Hechos y leyendas de una extraña obsesión.
El periodista Daniel Riera llegó a la cena anual del Círculo de Ventrílocuos Argentinos del año 2008 solo, y terminó yéndose acompañado por un hombrecito de 79 centímetros, morocho, de ojos saltones, nariz chata y boca grande al que días después llamaría Oliverio. Ese muñeco sería el puntapié de su incursión en el universo de la ventriloquía, a la vez que disparador de una minuciosa crónica publicada hace cuatro años por la editorial Tusquets bautizada, claro está, Ventrílocuos. A lo largo del relato se vuelve una y otra vez a Chasman y Chirolita, máximos referentes de la disciplina en el país y figuras ineludibles de los programas ómnibus de la televisión del siglo pasado. La dupla “Ch” es también el centro narrativo ¿Dónde estás, Negro? O al menos de sus primeros minutos, ya que lo que seguirá después es una exploración del complejo vínculo entre esos hombres y mujeres con sus muñecos.
Estrenado en una de las secciones paralelas del último Bafici, el primer largometraje del realizador Alejandro Maly –hijo del actor Arturo, fallecido en 2001– se divide en tres capítulos. El inicial, “Chasman y Chirolita”, se sirve de testimonios a cámara e imágenes de archivo para trazar un recorrido por la historia de Ricardo Gamero, el pie humano de la pareja, desde sus inicios en la ventriloquía, en los 50, hasta su muerte, en 1999, año a partir del cual el destino de su alter ego de paños y madera es una auténtica incógnita que el film apenas sobrevolará más adelante. El fragmento es más que un aporte bibliográfico; es también una elegíaca reflexión sobre un mundo del espectáculo caído en desuso, anclado en esos tiempos de anchos televisores de tubo que el film usa como ventanas hacia el pasado. Es cierto que es una elección visual algo obvia, pero muestra a Maly como un documentalista preocupado no sólo por los fines informativos de su trabajo, sino también por su articulación con el sentido de las imágenes.

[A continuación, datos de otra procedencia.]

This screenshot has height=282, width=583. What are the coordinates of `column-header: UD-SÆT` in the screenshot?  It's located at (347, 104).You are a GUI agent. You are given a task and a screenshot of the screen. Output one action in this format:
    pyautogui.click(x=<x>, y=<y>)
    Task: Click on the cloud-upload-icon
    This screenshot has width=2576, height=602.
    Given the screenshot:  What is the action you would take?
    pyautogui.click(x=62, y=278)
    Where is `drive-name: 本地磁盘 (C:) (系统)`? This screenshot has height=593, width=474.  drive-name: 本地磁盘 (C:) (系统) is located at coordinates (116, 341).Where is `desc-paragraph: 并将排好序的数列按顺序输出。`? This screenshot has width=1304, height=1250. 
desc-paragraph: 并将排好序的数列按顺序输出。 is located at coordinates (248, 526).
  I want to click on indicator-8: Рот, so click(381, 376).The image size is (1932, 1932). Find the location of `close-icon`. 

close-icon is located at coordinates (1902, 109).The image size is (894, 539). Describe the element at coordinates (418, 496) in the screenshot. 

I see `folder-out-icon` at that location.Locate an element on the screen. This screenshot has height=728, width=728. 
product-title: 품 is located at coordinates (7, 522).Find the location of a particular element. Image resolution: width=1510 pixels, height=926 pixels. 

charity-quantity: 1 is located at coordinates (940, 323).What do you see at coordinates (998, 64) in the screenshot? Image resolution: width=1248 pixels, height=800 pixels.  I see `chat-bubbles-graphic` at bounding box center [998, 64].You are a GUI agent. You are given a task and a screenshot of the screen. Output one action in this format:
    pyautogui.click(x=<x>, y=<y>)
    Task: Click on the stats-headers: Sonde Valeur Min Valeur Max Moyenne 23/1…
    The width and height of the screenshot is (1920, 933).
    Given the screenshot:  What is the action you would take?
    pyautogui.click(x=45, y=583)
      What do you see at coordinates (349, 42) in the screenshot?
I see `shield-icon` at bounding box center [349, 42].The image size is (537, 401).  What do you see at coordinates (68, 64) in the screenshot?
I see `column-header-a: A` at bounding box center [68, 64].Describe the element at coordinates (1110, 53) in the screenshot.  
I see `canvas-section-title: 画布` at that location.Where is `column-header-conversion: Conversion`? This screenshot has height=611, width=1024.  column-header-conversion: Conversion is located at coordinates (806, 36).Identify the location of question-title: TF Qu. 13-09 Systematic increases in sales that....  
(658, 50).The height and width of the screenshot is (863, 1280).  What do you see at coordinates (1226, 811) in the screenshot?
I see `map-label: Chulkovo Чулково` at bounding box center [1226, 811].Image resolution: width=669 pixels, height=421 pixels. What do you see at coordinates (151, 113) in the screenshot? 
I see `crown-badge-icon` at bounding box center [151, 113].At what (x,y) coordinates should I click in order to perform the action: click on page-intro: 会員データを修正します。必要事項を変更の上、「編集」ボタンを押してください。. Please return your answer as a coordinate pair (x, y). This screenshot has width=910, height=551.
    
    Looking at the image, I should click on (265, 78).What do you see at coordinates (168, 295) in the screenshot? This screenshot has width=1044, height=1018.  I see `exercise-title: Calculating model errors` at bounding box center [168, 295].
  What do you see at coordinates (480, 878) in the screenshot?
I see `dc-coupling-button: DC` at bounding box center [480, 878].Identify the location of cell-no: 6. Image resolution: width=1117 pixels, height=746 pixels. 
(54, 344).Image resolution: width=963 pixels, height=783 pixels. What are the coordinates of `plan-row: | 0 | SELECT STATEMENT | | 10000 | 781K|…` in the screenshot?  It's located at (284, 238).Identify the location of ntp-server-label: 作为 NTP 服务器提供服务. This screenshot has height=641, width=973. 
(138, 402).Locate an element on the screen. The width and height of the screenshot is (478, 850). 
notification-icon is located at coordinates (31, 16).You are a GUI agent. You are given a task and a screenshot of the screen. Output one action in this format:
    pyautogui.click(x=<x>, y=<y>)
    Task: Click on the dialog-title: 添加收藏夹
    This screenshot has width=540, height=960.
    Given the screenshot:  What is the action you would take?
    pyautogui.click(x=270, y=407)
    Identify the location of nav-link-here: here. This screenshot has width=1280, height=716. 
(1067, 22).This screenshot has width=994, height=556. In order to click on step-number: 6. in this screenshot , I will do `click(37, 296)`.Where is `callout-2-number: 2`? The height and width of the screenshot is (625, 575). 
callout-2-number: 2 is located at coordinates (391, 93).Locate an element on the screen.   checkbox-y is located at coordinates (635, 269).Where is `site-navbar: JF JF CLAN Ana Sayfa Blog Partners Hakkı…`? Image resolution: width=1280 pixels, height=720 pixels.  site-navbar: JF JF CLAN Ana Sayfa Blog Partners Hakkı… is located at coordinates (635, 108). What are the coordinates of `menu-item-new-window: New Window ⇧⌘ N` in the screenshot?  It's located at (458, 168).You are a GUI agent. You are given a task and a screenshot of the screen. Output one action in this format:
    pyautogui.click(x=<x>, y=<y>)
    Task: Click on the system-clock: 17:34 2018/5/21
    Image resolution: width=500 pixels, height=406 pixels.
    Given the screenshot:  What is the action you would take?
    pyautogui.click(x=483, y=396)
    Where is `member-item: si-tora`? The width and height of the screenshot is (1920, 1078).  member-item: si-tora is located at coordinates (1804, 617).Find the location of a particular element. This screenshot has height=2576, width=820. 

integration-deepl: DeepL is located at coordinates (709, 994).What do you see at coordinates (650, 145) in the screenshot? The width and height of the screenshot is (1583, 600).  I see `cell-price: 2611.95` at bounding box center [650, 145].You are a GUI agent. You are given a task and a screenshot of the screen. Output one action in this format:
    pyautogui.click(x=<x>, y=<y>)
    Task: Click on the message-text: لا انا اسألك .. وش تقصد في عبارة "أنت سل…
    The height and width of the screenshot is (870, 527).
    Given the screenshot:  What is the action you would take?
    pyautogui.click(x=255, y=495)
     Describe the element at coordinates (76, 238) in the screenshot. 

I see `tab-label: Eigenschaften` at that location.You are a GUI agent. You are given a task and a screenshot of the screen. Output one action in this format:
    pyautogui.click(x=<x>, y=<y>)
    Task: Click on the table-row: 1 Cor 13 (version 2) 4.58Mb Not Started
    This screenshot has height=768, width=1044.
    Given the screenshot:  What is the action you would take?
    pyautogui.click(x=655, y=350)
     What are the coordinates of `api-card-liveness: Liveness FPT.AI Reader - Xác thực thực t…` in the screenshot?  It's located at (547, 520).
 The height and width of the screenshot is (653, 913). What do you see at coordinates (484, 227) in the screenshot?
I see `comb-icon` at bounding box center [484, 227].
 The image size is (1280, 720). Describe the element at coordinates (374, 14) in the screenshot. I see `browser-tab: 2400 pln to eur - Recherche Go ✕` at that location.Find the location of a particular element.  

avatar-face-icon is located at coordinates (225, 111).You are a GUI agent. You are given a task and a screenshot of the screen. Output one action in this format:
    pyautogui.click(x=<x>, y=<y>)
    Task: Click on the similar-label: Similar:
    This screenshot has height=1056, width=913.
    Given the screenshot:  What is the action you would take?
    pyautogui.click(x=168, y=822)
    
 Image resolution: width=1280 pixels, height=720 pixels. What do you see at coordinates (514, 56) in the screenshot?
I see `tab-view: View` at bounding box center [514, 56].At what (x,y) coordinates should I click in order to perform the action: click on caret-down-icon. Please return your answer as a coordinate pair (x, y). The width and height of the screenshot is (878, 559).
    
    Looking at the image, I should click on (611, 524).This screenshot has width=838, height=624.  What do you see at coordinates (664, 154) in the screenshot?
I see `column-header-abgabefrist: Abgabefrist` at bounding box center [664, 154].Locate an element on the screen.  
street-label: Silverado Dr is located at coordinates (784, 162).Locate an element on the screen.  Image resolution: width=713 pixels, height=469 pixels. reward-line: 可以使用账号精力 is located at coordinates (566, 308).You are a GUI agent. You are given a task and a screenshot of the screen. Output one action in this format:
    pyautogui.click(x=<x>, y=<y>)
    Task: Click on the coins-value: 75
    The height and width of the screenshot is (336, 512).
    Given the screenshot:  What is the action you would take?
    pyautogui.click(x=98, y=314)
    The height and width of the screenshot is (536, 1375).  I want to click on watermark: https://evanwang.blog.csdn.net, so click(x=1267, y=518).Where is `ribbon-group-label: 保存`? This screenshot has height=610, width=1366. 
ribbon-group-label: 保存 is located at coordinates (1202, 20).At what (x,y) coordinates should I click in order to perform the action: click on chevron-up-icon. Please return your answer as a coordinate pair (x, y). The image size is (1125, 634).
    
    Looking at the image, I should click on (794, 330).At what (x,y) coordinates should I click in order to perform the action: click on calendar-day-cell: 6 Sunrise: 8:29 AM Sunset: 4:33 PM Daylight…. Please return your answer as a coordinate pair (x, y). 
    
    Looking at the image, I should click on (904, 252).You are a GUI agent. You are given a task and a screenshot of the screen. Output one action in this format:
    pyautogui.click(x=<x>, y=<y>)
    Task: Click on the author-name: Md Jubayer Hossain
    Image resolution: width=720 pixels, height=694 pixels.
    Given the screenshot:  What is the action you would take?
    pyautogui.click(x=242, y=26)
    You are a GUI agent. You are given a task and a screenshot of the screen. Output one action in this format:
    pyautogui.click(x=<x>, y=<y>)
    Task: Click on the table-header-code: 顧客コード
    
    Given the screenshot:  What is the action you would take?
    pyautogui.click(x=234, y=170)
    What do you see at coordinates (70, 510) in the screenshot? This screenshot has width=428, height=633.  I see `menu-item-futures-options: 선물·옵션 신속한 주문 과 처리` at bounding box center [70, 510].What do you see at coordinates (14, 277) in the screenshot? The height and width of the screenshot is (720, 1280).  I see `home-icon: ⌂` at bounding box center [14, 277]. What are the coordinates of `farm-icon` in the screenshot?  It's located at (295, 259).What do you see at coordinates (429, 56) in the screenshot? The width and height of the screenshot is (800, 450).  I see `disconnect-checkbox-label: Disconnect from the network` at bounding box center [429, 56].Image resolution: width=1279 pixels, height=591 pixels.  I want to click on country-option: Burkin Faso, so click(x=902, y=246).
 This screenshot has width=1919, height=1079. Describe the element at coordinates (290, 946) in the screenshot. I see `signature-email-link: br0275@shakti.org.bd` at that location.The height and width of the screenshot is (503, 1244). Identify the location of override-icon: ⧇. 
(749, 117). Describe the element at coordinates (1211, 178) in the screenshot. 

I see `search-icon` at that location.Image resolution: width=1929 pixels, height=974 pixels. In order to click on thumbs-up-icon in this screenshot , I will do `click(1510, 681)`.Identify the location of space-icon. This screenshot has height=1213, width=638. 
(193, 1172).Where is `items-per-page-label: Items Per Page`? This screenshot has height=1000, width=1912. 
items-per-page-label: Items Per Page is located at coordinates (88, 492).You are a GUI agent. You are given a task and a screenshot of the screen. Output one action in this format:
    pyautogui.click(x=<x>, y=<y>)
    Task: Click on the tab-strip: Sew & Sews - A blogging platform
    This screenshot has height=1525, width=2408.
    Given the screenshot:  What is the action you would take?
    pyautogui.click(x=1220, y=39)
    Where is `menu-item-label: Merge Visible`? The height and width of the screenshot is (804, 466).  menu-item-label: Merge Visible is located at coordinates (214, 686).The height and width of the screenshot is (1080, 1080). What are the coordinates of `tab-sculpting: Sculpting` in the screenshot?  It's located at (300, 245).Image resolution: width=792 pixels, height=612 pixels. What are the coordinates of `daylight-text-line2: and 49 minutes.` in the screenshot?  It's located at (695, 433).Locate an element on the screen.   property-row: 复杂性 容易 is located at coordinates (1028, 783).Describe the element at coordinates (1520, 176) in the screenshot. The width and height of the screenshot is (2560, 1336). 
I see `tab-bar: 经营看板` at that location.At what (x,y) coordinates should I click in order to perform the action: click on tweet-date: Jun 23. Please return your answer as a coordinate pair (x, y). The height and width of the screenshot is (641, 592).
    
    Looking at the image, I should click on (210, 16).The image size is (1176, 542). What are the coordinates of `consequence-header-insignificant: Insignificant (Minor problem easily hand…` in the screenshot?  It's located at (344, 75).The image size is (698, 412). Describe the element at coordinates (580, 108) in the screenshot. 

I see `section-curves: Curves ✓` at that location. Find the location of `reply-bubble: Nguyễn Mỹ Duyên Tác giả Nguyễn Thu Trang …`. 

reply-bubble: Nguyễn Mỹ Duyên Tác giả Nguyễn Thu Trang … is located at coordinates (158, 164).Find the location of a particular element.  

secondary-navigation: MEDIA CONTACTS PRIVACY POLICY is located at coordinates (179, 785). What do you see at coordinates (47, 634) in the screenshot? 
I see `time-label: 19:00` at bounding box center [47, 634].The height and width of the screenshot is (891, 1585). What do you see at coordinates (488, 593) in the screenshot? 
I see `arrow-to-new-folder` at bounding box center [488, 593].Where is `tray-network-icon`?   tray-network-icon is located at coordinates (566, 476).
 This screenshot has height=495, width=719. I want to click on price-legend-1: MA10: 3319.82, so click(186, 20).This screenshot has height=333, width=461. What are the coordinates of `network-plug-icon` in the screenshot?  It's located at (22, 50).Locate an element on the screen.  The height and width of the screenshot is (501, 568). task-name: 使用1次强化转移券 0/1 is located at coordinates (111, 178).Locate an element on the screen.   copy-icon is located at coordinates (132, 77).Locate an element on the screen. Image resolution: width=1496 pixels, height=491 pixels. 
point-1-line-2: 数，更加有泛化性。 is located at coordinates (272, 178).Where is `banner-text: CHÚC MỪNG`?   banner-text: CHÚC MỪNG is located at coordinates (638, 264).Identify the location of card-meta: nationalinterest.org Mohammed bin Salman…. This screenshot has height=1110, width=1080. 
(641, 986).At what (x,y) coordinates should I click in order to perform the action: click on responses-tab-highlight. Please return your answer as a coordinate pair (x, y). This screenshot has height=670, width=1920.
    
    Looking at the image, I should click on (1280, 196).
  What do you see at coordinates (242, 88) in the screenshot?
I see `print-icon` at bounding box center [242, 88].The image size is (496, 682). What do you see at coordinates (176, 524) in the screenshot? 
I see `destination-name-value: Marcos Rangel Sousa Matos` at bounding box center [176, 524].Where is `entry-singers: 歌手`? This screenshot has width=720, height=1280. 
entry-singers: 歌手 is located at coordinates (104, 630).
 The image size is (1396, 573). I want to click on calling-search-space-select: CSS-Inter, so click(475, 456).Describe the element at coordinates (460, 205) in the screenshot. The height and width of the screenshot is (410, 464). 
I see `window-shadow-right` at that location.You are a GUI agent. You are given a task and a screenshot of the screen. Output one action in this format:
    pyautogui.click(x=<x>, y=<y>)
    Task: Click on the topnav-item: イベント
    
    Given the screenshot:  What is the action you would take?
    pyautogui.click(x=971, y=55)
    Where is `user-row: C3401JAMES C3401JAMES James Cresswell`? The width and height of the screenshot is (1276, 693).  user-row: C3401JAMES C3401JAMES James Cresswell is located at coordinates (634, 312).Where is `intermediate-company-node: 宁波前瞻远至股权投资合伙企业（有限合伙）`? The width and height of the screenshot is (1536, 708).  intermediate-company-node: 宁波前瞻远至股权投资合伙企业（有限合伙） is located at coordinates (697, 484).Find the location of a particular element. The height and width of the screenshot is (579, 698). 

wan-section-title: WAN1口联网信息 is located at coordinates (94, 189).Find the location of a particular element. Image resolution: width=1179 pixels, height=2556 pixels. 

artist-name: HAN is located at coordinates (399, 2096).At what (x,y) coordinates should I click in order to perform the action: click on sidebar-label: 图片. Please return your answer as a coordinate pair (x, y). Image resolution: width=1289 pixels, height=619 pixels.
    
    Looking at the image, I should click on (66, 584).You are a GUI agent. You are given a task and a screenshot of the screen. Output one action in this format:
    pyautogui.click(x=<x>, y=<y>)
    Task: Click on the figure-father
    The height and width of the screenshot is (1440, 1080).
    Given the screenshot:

Sobre el cierre de este capítulo empieza a construirse una pátina de oscuridad en derredor de Gamero, a quien varios le achacan, incluso cuando nadie parezca muy dispuesto a ensuciarlo, una tendencia al alcoholismo y la soledad, además de un peligroso apego hacia su muñeco. Esa oscuridad coqueteará con la locura en las últimas dos partes del relato. “Los ventrílocuos” y “Los muñecos” analizan el legado de Chasman y Chirolita en el presente, yendo y viniendo entre las referencias de los artistas contemporáneos a sus maestros e ídolos y una indagación en sus facetas personales y laborales. Algunas lagunas narrativas no impiden observar cómo esas facetas se entreveran hasta formar un todo indivisible, con el ejemplo máximo de uno que confiesa sin tapujos estar tan enamorado de su muñeca y que piensa en ella cuando tiene sexo. Maly no hace hincapié en las connotaciones de esa afirmación, limitándose a escucharla sin enjuiciarla ni burlarse de ella, como si entendiera que esa “gente grande que juega con muñecos”, tal como la define Riera en el subtítulo de su libro, no hace más que disparar sus propias fragilidades a través de las armas del humor.